**Task to complete**
Your response should contain exactly the lines running from the one with "Switch to the 有效载荷 tab" to the end of the data below, both included, and no pictures.
[Input data — start]
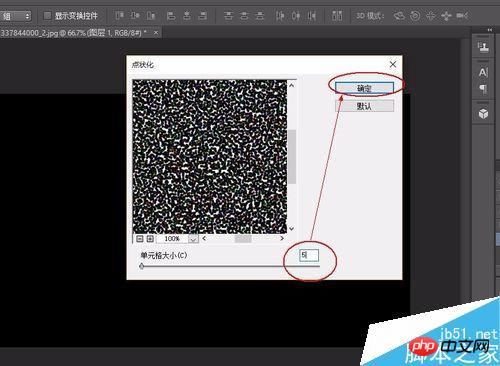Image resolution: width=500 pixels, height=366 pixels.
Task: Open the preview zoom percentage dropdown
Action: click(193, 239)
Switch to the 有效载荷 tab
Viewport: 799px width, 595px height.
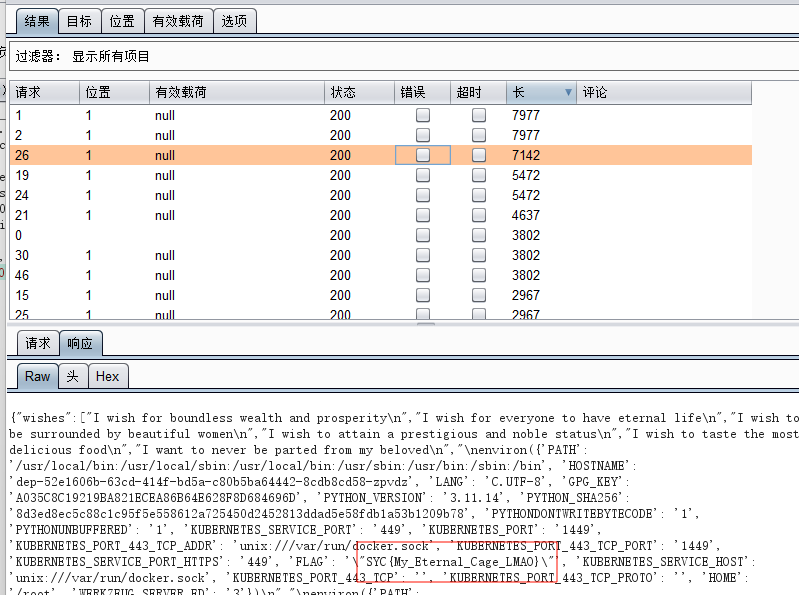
[Input data — finish]
**Solution for this problem**
Switch to the 有效载荷 tab
Viewport: 799px width, 595px height.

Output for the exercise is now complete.